= Fergus Dubdétach =

Fergus Dubdétach ("black-tooth") was, according to medieval Irish legend and historical tradition, a king of the Ulaid who was briefly High King of Ireland. He took the High Kingship after his predecessor, Lugaid mac Con, was expelled from Tara by Cormac mac Airt and killed in Munster by Cormac's poet Ferches mac Commáin. Fergus and his two brothers, Fergus Caisfhiachlach ("rough-tooth") and Fergus Foltlebair ("long-hair"), then expelled Cormac to Connacht and Fergus took the throne. He ruled for a year, before he was defeated by Cormac, with the assistance of Tadg mac Céin and Lugaid Láma, in the Battle of Crinna.
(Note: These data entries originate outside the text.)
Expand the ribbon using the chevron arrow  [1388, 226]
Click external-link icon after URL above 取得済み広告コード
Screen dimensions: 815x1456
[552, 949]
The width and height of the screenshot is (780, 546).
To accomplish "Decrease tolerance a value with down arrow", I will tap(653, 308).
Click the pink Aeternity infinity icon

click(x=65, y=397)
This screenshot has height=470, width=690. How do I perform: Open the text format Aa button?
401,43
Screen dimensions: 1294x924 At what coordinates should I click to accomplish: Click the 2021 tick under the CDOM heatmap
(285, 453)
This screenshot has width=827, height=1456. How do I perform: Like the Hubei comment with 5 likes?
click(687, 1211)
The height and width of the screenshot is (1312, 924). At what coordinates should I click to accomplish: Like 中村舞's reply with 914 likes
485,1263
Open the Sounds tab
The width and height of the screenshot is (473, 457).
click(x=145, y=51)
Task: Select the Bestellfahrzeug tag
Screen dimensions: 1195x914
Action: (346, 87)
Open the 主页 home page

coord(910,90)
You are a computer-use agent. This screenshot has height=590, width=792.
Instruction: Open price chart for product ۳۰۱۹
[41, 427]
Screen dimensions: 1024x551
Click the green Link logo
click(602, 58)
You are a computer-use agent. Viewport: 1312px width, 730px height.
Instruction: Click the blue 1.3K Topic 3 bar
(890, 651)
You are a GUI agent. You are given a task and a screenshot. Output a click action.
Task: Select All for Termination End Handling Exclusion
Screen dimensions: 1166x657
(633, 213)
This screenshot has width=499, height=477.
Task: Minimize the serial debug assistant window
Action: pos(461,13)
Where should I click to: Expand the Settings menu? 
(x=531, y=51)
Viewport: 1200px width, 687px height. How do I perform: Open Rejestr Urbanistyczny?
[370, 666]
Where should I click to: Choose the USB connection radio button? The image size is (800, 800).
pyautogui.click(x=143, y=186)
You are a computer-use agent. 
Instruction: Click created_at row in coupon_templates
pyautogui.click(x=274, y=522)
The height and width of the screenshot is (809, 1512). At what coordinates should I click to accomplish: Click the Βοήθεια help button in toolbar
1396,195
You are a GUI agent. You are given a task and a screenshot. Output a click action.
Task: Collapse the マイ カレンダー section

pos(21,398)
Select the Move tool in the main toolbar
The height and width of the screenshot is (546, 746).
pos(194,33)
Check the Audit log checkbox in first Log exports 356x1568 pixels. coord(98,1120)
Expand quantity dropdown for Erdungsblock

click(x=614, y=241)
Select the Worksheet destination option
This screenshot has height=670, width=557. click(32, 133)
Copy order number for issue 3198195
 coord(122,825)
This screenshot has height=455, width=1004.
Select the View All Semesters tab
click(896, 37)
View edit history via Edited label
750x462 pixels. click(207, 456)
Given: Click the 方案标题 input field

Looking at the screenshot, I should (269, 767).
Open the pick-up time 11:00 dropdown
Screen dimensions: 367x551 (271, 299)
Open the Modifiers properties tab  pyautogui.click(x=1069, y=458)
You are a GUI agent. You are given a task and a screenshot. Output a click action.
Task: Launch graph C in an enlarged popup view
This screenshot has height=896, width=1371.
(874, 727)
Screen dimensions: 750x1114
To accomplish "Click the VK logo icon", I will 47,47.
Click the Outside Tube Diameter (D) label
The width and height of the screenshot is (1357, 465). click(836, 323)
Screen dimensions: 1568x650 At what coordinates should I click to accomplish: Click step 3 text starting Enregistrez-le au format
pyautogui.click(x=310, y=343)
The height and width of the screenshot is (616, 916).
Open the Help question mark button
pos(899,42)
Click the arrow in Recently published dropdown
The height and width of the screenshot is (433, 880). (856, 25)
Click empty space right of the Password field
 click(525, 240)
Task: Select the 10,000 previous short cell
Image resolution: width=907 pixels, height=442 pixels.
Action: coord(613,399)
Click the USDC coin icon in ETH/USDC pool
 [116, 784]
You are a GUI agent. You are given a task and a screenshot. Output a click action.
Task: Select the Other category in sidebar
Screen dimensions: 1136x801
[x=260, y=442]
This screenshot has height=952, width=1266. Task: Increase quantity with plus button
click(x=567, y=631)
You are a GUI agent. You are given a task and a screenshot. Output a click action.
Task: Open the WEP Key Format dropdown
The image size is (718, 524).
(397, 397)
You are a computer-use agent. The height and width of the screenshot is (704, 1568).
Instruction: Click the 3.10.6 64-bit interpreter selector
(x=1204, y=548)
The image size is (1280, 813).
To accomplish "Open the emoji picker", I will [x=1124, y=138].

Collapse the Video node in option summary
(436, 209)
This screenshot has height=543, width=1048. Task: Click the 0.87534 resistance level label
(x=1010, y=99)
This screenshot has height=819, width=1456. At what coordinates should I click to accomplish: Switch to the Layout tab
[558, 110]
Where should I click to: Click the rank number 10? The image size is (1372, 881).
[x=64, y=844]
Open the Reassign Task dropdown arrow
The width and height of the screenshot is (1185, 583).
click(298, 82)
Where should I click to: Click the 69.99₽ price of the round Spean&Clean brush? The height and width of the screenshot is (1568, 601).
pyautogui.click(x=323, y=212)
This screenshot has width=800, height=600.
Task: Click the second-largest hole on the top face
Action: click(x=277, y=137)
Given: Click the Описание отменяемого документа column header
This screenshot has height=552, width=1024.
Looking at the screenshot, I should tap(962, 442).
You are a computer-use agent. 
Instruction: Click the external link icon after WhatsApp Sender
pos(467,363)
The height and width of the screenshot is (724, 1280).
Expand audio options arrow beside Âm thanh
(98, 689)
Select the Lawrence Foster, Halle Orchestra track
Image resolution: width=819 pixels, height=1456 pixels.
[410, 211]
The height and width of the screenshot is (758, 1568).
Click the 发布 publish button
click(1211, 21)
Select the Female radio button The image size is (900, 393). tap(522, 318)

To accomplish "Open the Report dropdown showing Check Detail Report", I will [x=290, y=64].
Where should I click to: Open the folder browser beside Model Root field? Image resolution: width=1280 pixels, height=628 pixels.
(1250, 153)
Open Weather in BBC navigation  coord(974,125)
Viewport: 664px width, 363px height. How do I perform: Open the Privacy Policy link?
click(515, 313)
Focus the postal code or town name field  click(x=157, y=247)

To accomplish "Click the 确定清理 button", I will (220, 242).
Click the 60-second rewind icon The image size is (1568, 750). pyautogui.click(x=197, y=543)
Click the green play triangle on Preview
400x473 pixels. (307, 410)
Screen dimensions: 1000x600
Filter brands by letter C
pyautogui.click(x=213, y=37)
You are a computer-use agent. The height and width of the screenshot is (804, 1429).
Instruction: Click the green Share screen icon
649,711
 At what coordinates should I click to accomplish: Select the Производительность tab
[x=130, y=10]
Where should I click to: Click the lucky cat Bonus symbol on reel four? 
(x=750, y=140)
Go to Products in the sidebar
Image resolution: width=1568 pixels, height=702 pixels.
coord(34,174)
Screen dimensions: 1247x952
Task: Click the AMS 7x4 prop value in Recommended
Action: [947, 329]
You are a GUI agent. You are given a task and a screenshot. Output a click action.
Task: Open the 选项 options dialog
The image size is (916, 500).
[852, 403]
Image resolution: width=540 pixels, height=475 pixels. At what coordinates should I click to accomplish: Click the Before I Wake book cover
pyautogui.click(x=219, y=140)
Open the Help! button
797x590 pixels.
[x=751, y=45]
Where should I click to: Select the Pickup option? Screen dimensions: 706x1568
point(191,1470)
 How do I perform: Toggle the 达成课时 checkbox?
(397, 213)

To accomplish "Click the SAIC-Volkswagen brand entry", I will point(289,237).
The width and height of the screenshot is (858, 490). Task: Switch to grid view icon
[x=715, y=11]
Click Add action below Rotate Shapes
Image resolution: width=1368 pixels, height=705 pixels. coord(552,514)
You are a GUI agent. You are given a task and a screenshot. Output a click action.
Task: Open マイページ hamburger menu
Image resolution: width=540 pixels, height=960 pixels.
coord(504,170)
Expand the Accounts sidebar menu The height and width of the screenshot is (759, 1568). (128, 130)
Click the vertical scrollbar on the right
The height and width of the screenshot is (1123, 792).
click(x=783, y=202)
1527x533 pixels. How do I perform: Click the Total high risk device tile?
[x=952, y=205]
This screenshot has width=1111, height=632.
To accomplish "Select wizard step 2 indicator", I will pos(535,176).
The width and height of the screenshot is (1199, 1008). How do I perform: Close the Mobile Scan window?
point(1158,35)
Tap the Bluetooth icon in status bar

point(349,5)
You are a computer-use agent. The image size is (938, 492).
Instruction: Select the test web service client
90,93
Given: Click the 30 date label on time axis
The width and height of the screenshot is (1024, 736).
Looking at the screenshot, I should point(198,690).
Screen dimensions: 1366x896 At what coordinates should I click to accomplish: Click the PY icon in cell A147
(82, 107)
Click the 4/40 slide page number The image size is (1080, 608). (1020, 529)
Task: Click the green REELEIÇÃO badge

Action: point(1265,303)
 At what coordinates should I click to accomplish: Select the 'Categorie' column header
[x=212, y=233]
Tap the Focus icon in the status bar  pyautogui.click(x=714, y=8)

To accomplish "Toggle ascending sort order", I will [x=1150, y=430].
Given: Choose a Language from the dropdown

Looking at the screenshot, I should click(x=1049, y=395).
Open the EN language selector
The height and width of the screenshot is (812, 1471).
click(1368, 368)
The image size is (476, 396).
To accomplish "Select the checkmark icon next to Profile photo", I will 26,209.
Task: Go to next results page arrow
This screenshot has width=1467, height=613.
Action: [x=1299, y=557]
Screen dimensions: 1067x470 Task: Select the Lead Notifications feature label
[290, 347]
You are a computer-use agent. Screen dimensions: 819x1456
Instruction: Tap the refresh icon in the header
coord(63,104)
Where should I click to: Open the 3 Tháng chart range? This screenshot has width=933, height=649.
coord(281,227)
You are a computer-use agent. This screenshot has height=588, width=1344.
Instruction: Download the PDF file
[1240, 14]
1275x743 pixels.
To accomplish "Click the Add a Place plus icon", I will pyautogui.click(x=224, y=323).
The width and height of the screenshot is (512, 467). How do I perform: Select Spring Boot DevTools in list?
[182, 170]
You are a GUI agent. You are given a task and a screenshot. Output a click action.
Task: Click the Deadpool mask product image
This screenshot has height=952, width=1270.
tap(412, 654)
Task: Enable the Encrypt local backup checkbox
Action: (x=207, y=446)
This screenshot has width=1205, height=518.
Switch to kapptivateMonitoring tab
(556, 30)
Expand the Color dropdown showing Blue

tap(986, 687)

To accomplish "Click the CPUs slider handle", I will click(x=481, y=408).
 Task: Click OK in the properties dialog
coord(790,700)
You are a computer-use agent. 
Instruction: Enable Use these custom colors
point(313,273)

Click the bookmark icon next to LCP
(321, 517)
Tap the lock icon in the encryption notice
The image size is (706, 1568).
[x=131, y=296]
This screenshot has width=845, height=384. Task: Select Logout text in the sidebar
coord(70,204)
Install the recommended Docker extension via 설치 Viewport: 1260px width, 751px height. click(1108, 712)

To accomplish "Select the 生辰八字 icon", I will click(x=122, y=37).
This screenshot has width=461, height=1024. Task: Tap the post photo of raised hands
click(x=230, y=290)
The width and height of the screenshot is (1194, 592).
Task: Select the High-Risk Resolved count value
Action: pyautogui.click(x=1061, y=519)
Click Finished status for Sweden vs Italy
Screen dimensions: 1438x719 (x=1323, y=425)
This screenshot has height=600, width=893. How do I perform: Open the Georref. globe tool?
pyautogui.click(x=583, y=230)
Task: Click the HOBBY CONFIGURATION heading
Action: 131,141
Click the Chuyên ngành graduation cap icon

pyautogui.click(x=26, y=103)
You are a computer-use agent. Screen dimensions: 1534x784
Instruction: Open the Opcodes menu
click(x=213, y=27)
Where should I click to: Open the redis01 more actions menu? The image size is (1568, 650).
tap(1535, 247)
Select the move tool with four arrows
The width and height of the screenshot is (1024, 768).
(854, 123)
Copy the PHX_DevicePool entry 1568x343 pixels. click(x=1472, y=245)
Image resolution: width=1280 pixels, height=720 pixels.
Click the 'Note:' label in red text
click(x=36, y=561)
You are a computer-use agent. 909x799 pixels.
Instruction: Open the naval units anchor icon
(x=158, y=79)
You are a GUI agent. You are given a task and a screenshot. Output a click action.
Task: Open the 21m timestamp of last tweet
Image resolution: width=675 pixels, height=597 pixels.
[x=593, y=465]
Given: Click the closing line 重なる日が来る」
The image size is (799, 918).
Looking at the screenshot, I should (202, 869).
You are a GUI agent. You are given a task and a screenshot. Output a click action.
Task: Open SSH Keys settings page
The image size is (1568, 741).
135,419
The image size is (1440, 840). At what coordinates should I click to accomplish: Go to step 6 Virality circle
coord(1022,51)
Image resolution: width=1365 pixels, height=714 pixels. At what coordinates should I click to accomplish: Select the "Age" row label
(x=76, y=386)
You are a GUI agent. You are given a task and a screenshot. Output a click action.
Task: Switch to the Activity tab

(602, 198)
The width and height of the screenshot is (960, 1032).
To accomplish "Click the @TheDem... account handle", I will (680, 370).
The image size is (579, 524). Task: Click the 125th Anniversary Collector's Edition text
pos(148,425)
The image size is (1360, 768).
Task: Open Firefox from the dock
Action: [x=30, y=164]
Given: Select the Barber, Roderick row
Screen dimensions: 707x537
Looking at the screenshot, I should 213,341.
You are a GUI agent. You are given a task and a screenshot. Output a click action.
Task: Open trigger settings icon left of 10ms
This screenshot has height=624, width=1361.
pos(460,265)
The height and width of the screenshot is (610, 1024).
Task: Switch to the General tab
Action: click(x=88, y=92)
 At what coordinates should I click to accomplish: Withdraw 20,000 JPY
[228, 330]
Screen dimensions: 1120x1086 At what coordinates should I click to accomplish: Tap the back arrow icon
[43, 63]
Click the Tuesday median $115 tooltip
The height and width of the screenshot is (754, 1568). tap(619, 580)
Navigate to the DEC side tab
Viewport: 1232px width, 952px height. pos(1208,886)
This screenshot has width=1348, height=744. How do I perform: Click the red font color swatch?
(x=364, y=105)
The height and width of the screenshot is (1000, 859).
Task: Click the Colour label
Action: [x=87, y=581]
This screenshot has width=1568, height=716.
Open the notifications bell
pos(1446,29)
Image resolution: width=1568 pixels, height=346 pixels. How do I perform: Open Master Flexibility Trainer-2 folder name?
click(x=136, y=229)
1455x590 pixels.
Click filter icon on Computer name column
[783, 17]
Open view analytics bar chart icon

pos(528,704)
The Lebor Gabála Érenn makes no reference to Fergus' descent. Geoffrey Keating gives him a long genealogy, naming his father as Finnchad, son of Ogaman, son of the former High King and king of the Ulaid Fíatach Finn. The Annals of the Four Masters name Fergus' father as Imchad, but traces his descent no further.

The Lebor Gabála synchronises Lugaid's reign with that of the Roman emperor Commodus (180–192). The chronology of Keating's Foras Feasa ar Éirinn dates his reign to 203–204, that of the Annals of the Four Masters to 225–226.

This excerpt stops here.